For black American men of a certain generation — my generation — the death of Michael Jackson is a particularly heavy loss.

One of my best memories of MJ is from my seventh birthday party, in September 1984. The period was, in many ways, a high point for black people in American pop culture: Jackson was at his professional peak, and The Cosby Show was just about to debut, giving the country and, eventually, the world, the first true lesson in what it means to be black and middle class. At my party, in my grandmother's New Orleans backyard, MJ's then mocha-toned face was everywhere: on the balloons, the napkins, the paper plates. Even the cake was shaped like MJ's head, with black jheri curls. Some of the best gifts I received were leather jackets — one black, the other red — splattered with shiny, silver buttons and zippers. (No glove.) My mom and dad also gave me every single, on vinyl, that MJ had ever recorded solo. I couldn't wait to go back to my room and bump to "Don't Stop 'Til You Get Enough" from my little record player. Or for the weather in New Orleans to turn cool, so I could finally wear one of my jackets.
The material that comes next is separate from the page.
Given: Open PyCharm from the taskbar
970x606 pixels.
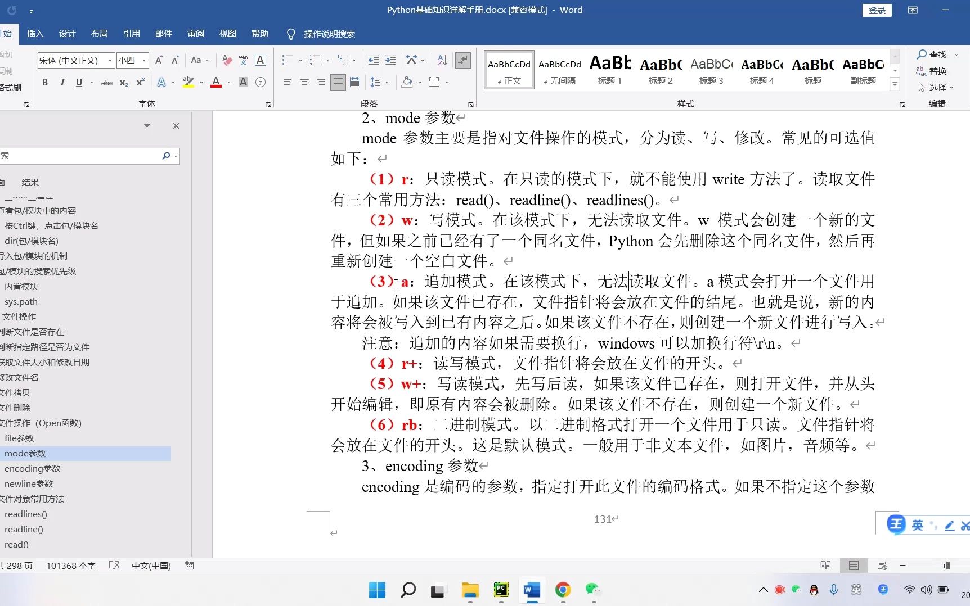Looking at the screenshot, I should tap(501, 590).
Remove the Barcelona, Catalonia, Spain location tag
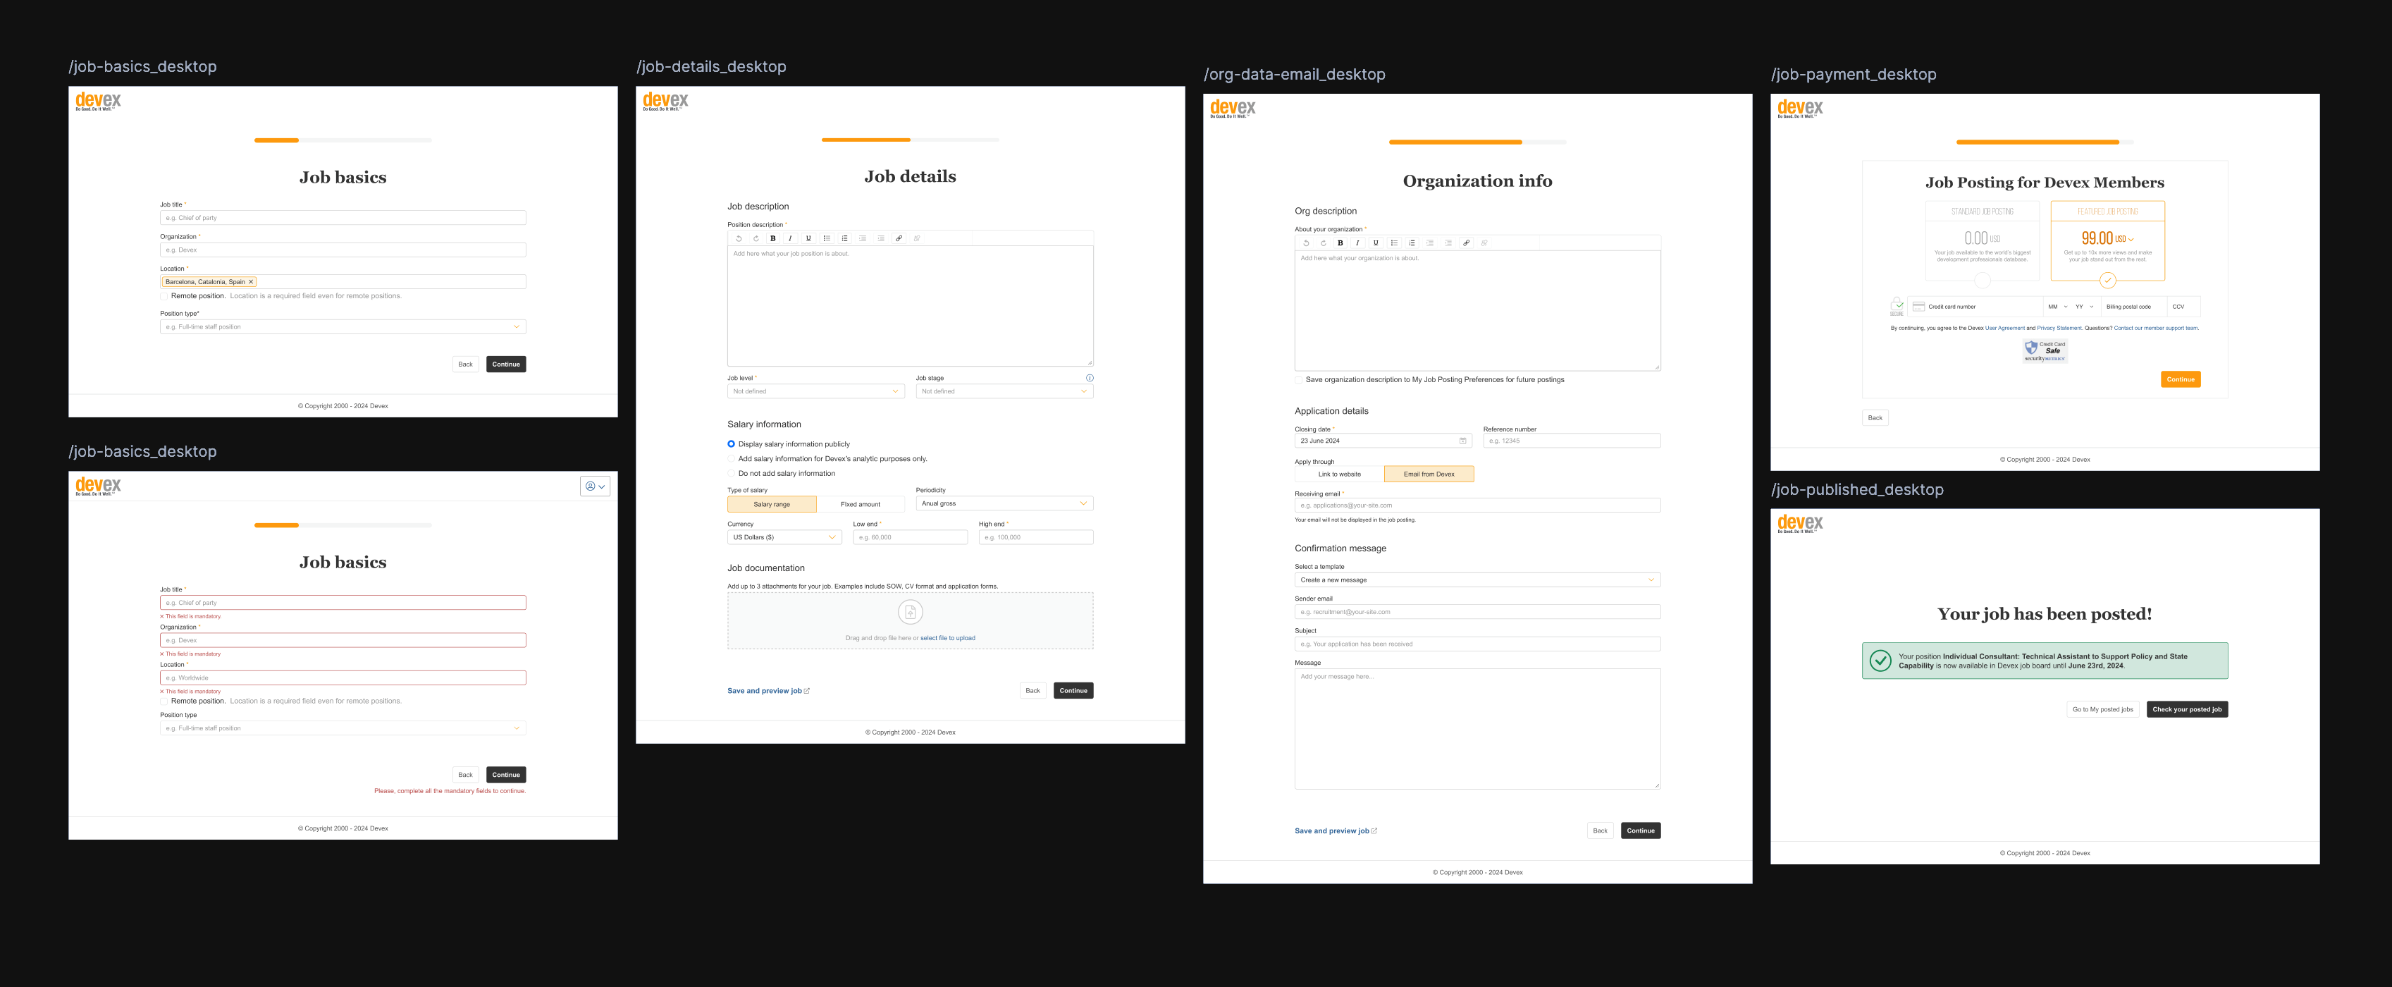This screenshot has height=987, width=2392. (x=251, y=281)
I wasn't the only black kid who wanted to grow up to be MJ — or had parents who wanted the same thing. I didn't care about the ridicule that might have come from those who'd already dismissed Michael as not black enough, even though, at 7, I was already wrestling with my racial identity. Within a year, most of the record collection had been scratched from overuse or lost. In hindsight, it was far too precious a gift for a 7-year-old. I cringe at the thought of how valuable they might be today.
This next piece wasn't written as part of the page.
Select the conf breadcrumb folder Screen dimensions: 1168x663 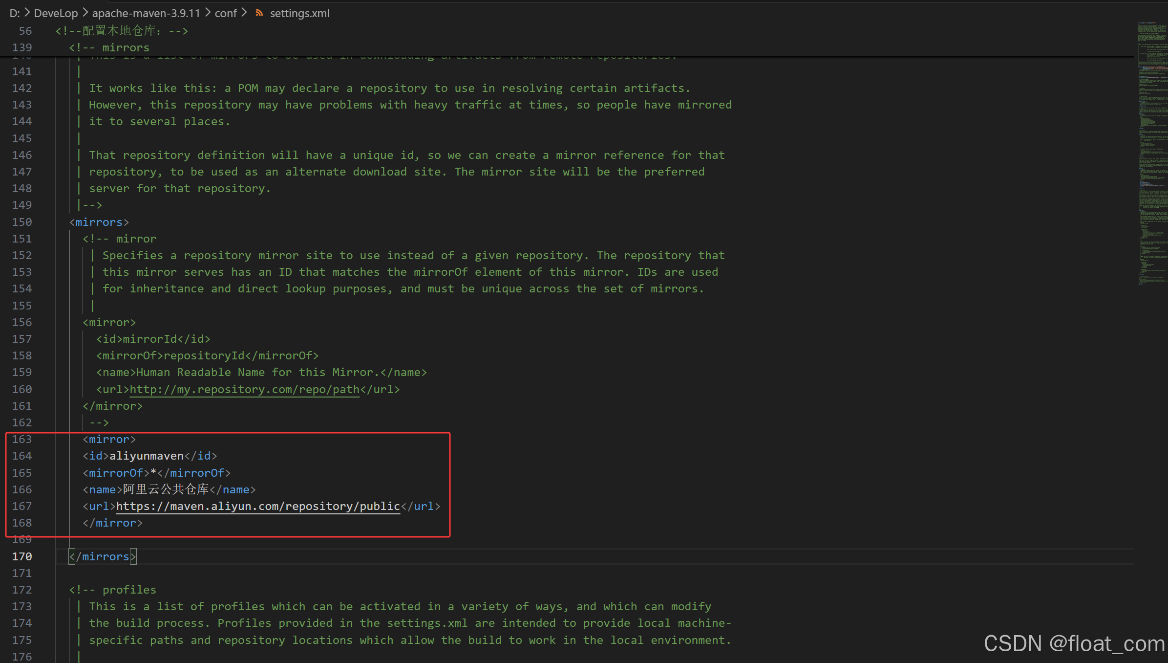[225, 13]
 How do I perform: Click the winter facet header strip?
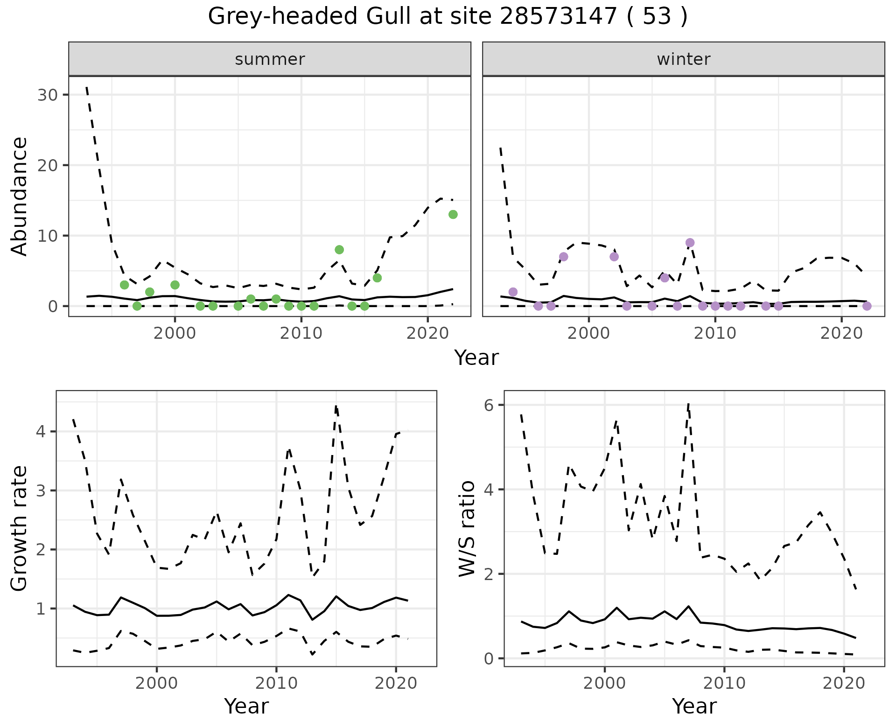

As I matured, I remained an MJ loyalist, even as he embarked on his often startling evolution: the skin-lightening, the child-molestation charges, the marriage to Lisa Marie Presley. I did not consider him a pariah. Nor did most of my black friends. That reverence was rooted in the fact that MJ's defiance of easy categorization showed us it was O.K. to be different. But even while being different, he remained true. His appearance kept changing but you could hear his roots. His music managed to retain its authenticity, its soulfulness, even as it ventured further into pop. We were proud of how his ambition, talent and market power punctured MTV's predominantly white lineup.

Of course, like everyone else, black men wondered about MJ's physical and mental health, and what drove him to dangle one of his kids from a German hotel room's balcony. But rarely did we air those concerns publicly. For some, it was more comfortable to remember the "old Mike," or "black Mike" — the one with the Afro, wide nose and plump cheeks, before he morphed into something resembling a gaunt white woman. Some sociologists may argue that our collective reluctance to demonize or abandon MJ at the height of his troubles was rooted in our inability to confront issues like child abuse and gender identity. But our loyalty stems from something else. First, his talent. Second, the arc of his biography struck a chord: his persistent struggle for respect and redemption — the comeback attempts, the efforts to surmount his recurring financial crises — mirrored the battles that many of us endure daily, albeit in a smaller scale. Even the question of his pigmentation became a metaphor for the black experience in America: he was not comfortable in his own skin, just as black men have not been made to feel comfortable in ours for most of this country's history.

The tragedy is that MJ never got to complete the trajectory we hoped he would. He would not live to see redemption. He would die with his eccentricities unexplained, his career unresurrected, his glorious achievements fossilized in the past, the accusations of child molestation an indelible scarlet letter. African Americans know that as well as everyone else. We are an often harsh and demanding people. But, we know where Michael came from. And ultimately, we are forgiving.